Putting MC+ under the FHB would allow the latter to structure the whole umbrella program so that MC+ did not get "too big for its britches" and drive private insurers out of the marketplace. The FHB would, because it is independent of both the President and the Congress, not be subject to political pressures to liberalize MC+, which might ultimately sound the death knell for private health insurance.


A good question is, how would Joe and Jane Citizen pay for MC+ coverage? If they were currently in the FEHB program, either as current government employees or as retirees, they would have their paychecks or pension checks reduced by the amount of their regular contribution toward premiums — and the remaining cost of their coverage would come as a subsidy out of government operating expenditures.
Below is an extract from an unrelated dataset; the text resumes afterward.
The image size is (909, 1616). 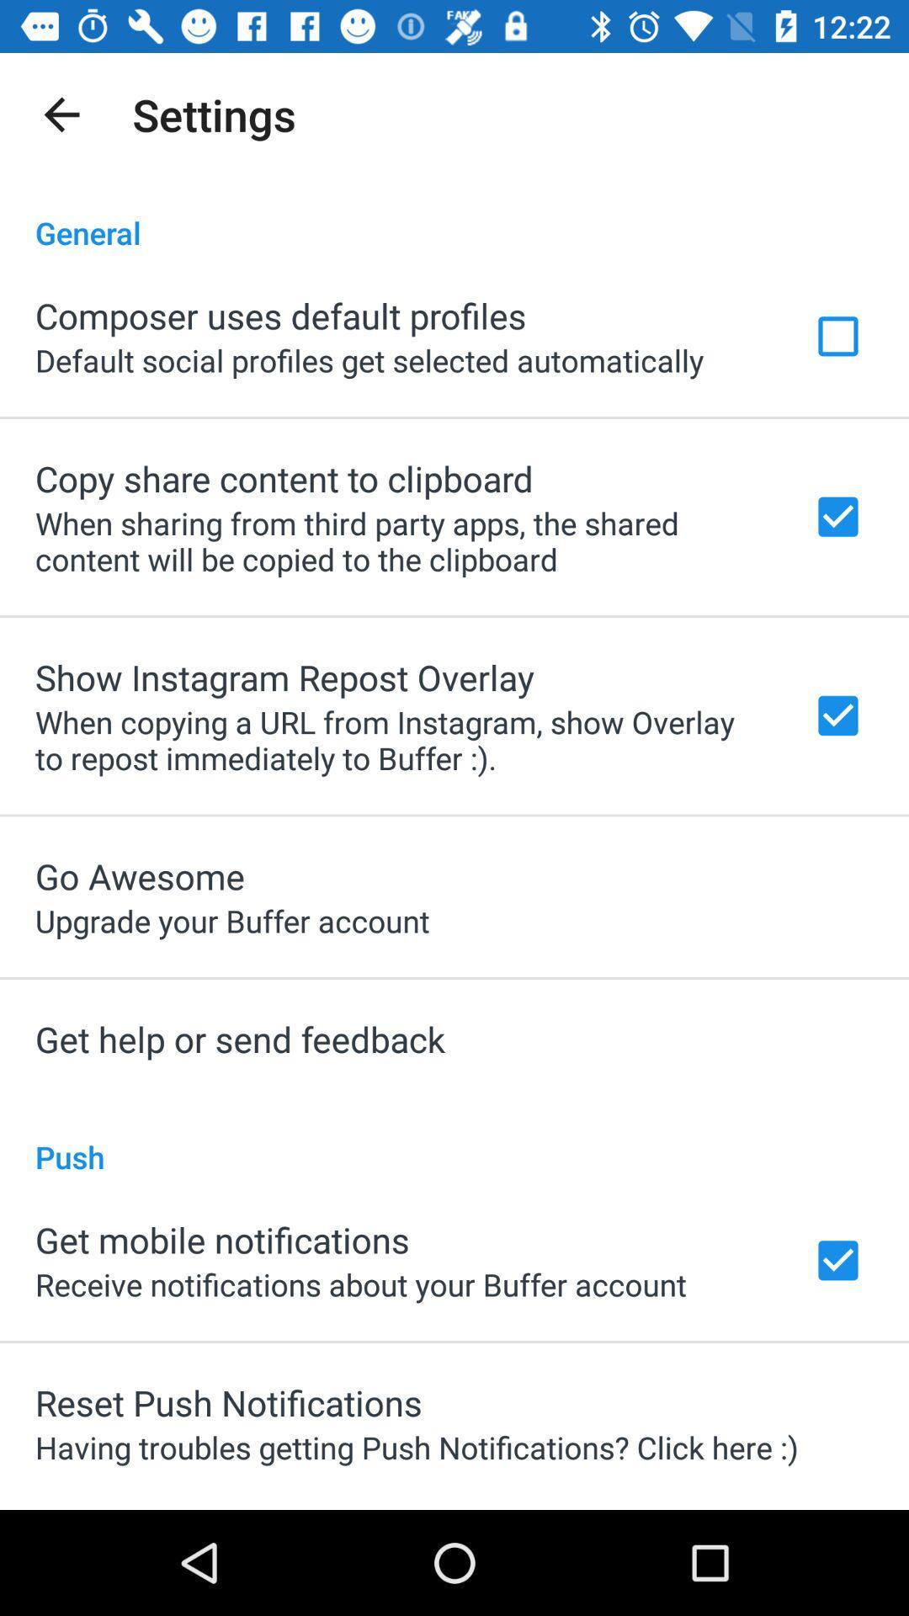 What do you see at coordinates (283, 477) in the screenshot?
I see `icon below the default social profiles icon` at bounding box center [283, 477].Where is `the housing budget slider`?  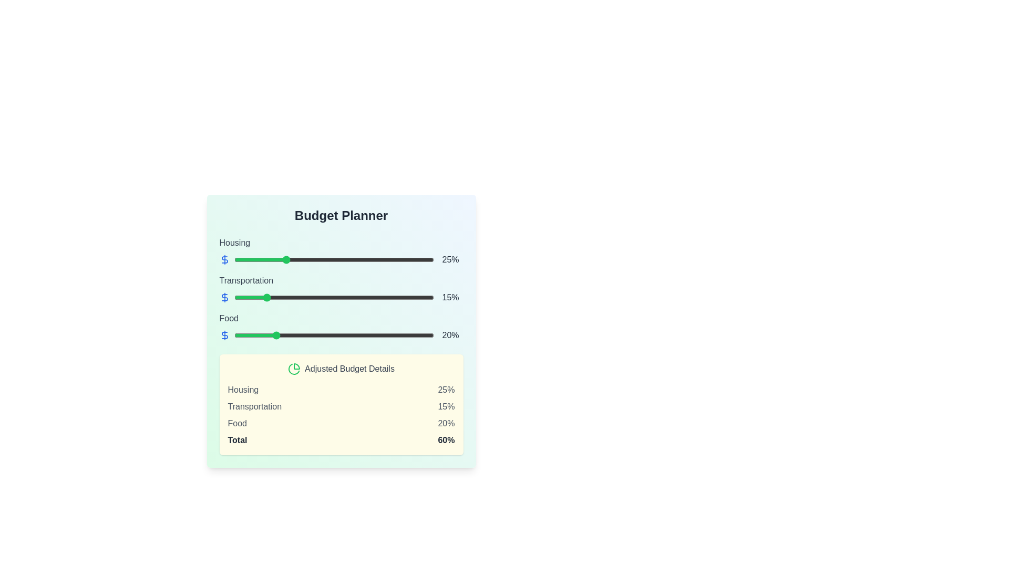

But if Joe and Jane don't work for Uncle Sam, their expanded FHB coverage would have to be paid for in other ways. Likewise, any subsidy provided by the federal government toward the cost of Joe and Jane's health coverage would have to be handled differently.

Specifically, if Joe and Jane opted for MC+ coverage, the financial mechanics might have to be different than if they had the kind of coverage I have now.

My guess is that some or all of the MC+ premiums, for non-government employees, would be handled either as direct billings or in conjunction with filing income taxes. Subsidies could come as income tax credits or be paid directly into bank accounts.

These are details that would have to be worked out. But the main thing to keep in mind is that policymakers could bundle a Medicare-style public health care plan within an expansion of FEHB and get the benefits of both!